Saved entries
------------------------------------------------------------
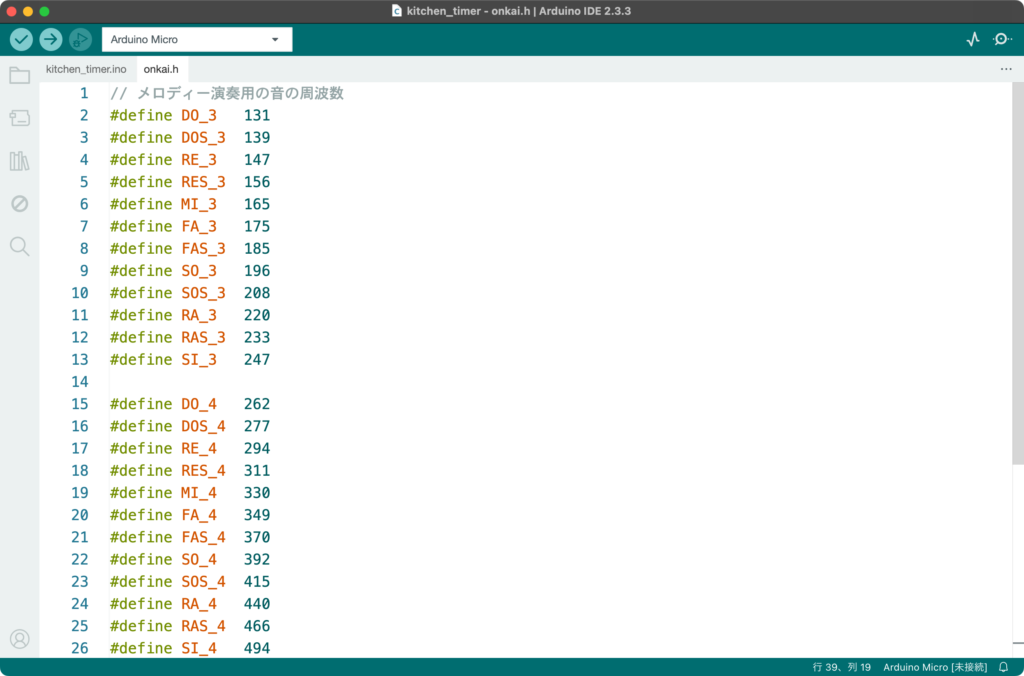
Task: Switch to the kitchen_timer.ino tab
Action: 86,69
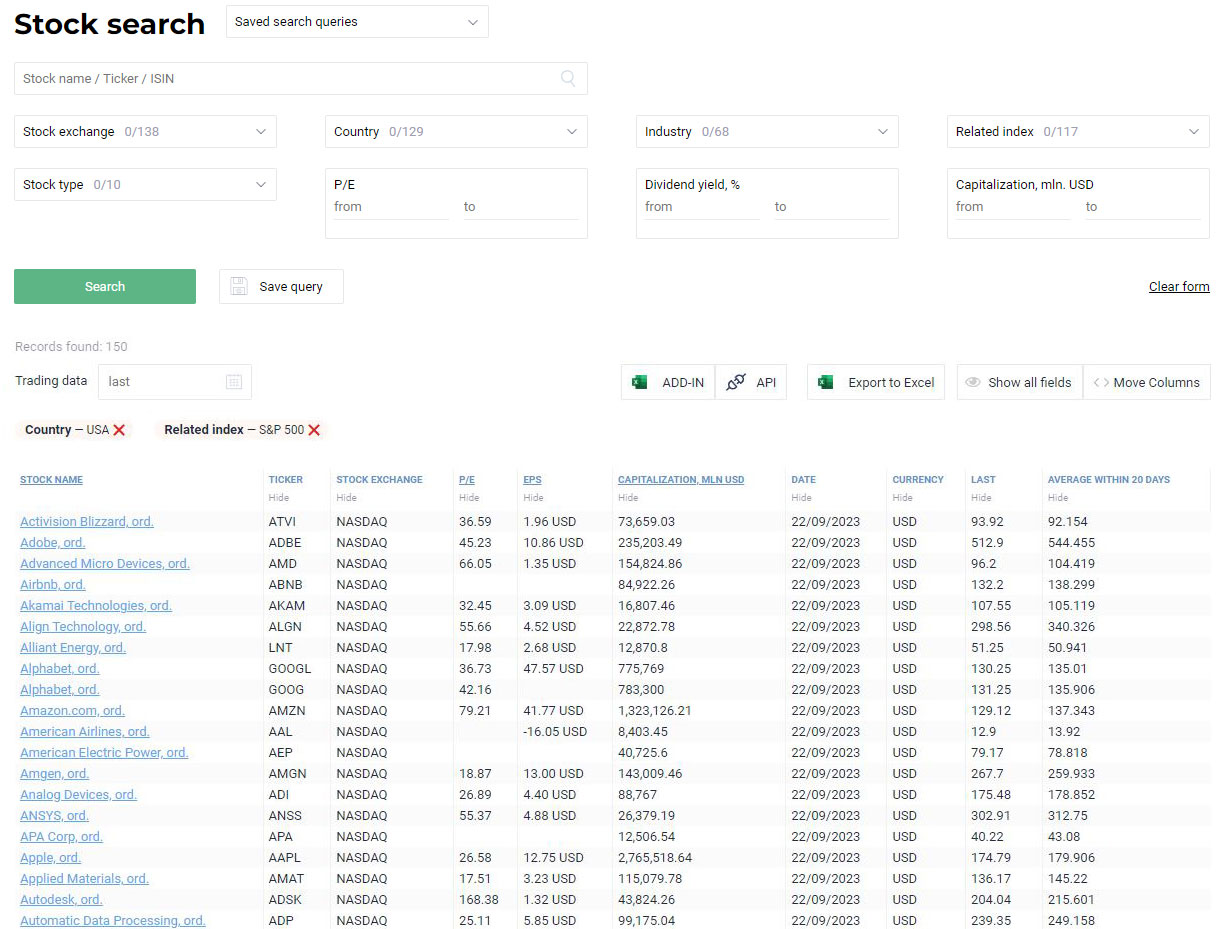Click the Save query floppy disk icon
The height and width of the screenshot is (929, 1225).
point(238,286)
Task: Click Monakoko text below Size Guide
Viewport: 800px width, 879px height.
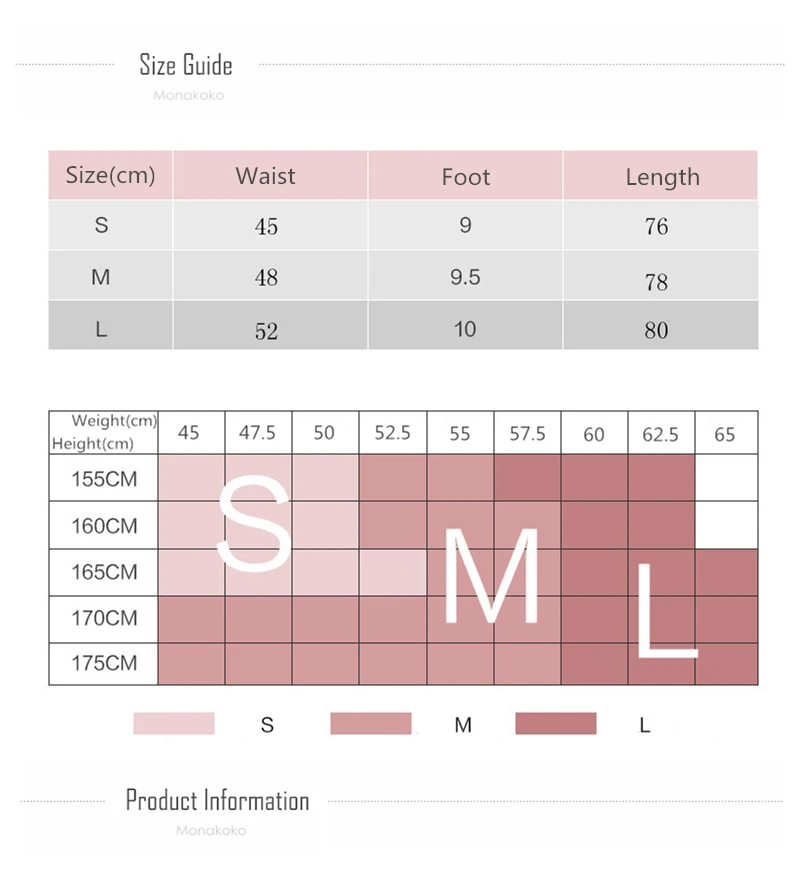Action: click(x=188, y=96)
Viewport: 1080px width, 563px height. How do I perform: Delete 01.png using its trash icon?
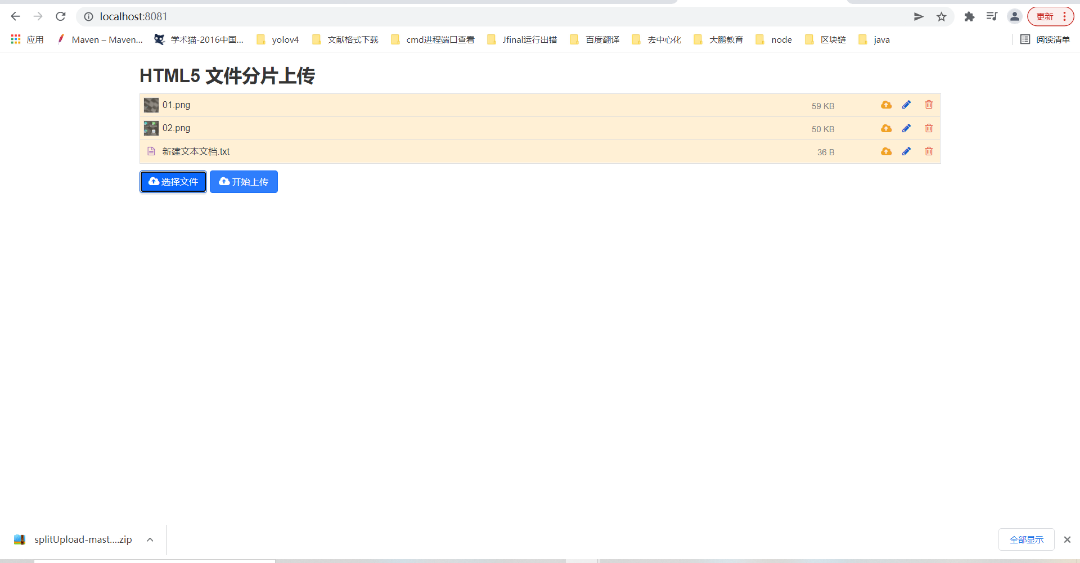click(x=929, y=105)
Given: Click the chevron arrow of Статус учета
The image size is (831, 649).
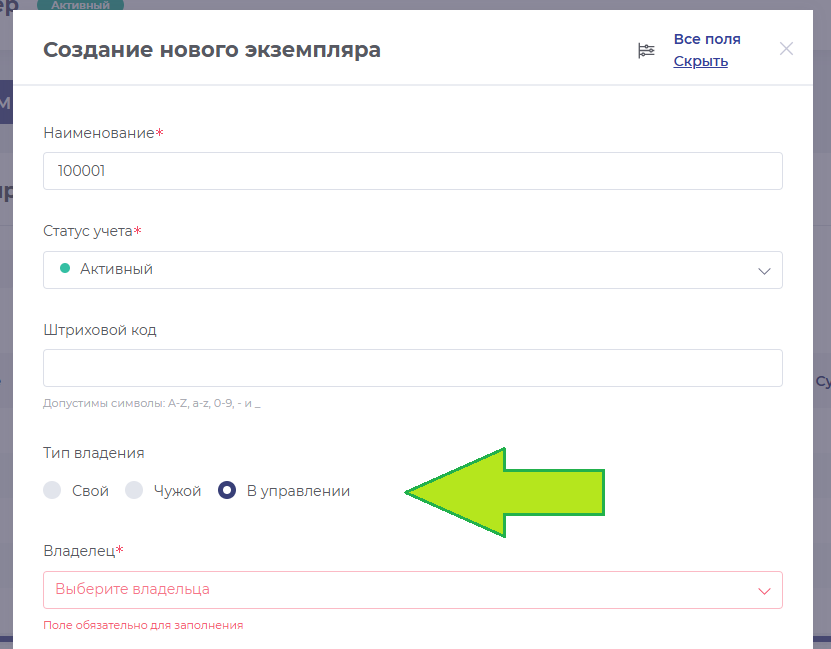Looking at the screenshot, I should point(764,271).
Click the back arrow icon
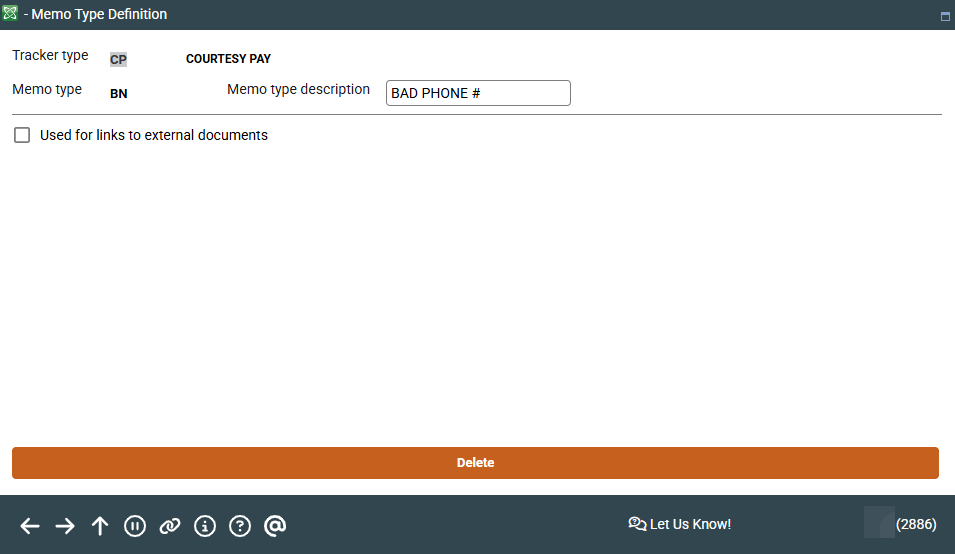The image size is (955, 554). pyautogui.click(x=30, y=526)
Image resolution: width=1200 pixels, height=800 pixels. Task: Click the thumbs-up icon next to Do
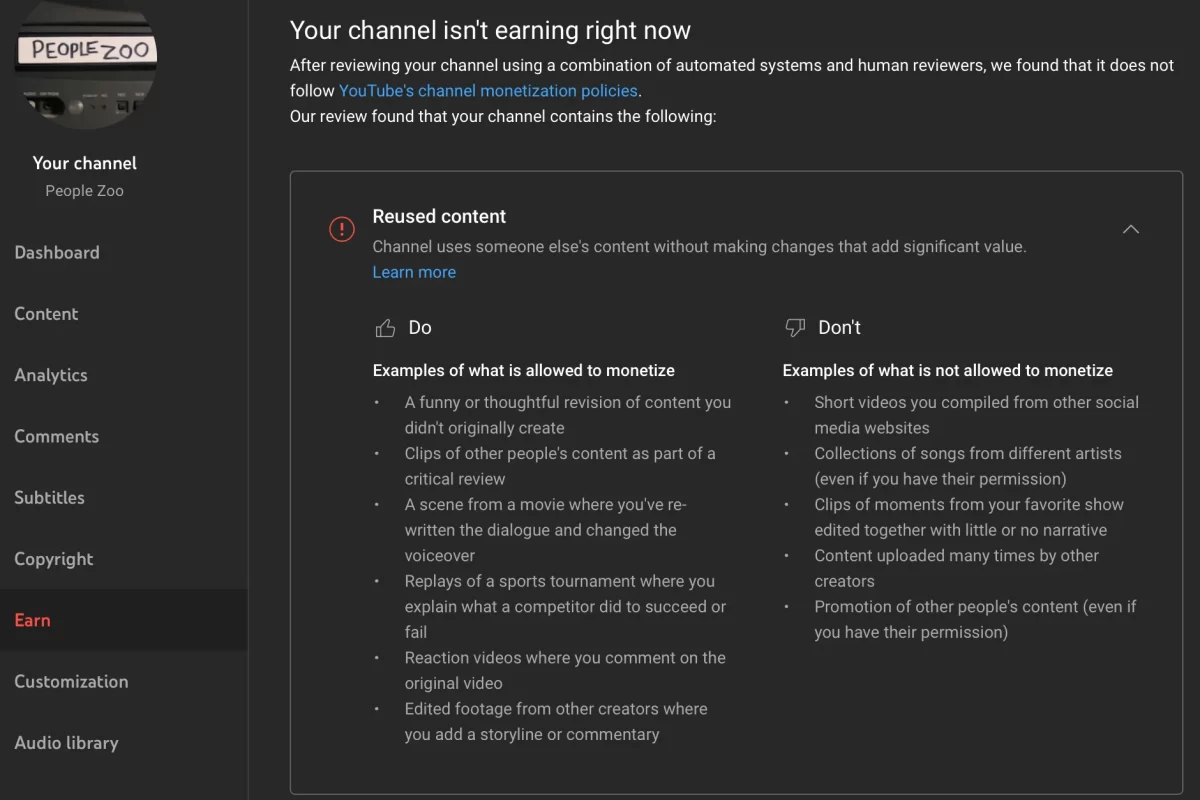386,327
------------------------------------------------------------
## Work task
Quote exactly, and only, the lines from the one containing "Image resolution: width=1200" through the last line of the records above, both included; leave out any pictures.

## Solution below
Image resolution: width=1200 pixels, height=800 pixels. Task: Click the thumbs-up icon next to Do
386,327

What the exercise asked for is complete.